Text section:

Biologist Amanda Norvell spends hours in the laboratory each week peering through the lens of a powerful microscope at a tiny organism, the fruit fly. What she can see inside it is tinier still and quite amazing: individual protein molecules moving around inside the fly’s egg cells.
A decade after the fruit fly’s genome was sequenced, Norvell is zeroing in on the specific roles that some of the now identified genes play within these cells.
“I use the process of fruit fly oogenesis—egg production—to understand how cells set up internal asymmetries,” she says, referring to the unequal, but intentional distribution of a cell’s internal contents. “What I’m particularly interested in is a protein called Gurken, which is named for the pickle-shaped eggs produced by mothers with defective Gurken genes. My lab studies how this protein ends up at the right place on one side of the cell, at the right time, in oogenesis.”
The processes that begin with the replication of information in DNA and result in protein production—transcription and translation, respectively—have profound implications not just for the life of the cell, but for the organism itself.
“In normal cells, these processes must occur with great accuracy, as defects in a cell’s DNA or in transmitting the genetic information into proteins can lead to deregulated cell growth, which is a hallmark of cancer cells,” says Norvell, whose post-doctorate fellowship at Princeton University was funded by the American Cancer Society. “Investigators can study these normal cellular processes in the simple and easily manipulated fly, and then translate their findings to help understand what happens in more complex systems, such as human cells.”
She notes that in her field, “there has been a lot of attention paid to transcription, but less to translation, and that’s what I focus on.” Her lab examines the females flies, for example, that do not make Gurken protein—used in both the set-up of the egg and the embryo—and end up being sterile, as their eggs cannot support developing embryos.
“Asymmetry matters. It’s what allows neuron cells, for example, to transmit signals on one side and receive on the other,” says Norvell, who clearly relishes the fundamentals of cellular organization, or science at its most basic.
Her enthusiasm is infectious. She works with students in the lab during the school year and over the summer, engaging them in such tasks as isolating the ovaries of mutant flies and performing experiments on their RNA to study the impacts on fertility. Norvell said she knew early on in her academic career that she wanted to end up at a smaller, teaching-centered college.
‘”There is such excitement in discovering something new,” she notes of her undergraduate research assistants, adding that the lure of the lab has prompted several of her pre-med students to enter joint MD–PhD programs in graduate school.
Norvell’s fondness for her research also extends to her laboratory subject, the fruit fly, known in scientific circles as Drosophila melanogaster, Greek for “dark-bellied dew lover.”
“Flies are great. There is so much molecular biology you can do with them,” says Norvell, eagerly observing, for example, how easily their “asymmetry is disrupted.”
This summer, she received a batch of mutant flies from scientists in France that, alas, “cooked on the way over” in an extended heat wave. But her disappointment was short-lived. She simply asked for more.
“In our community, you can just call up another researcher and say you’re interested in receiving some flies,” she said. “The fly community is a tight one.”

Task to carry out: Reproduce the passage of the article on fruit fly research that begins at the words "The processes that" and stops after the words "the organism itself.". The listing that follows comes from a separate source unrelated to the article on fruit fly research.

Data:
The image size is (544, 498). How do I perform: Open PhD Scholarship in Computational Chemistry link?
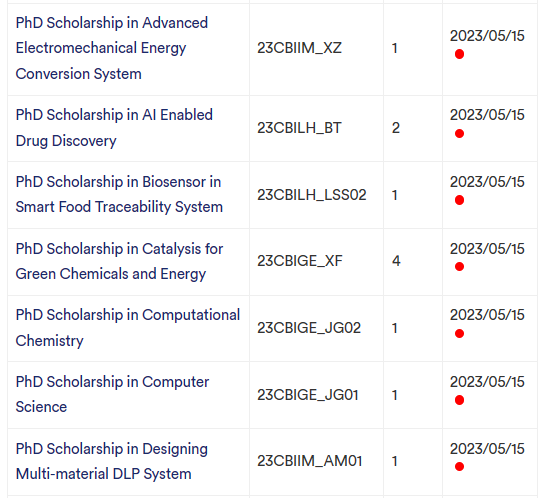point(128,328)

Written solution:
The processes that begin with the replication of information in DNA and result in protein production—transcription and translation, respectively—have profound implications not just for the life of the cell, but for the organism itself.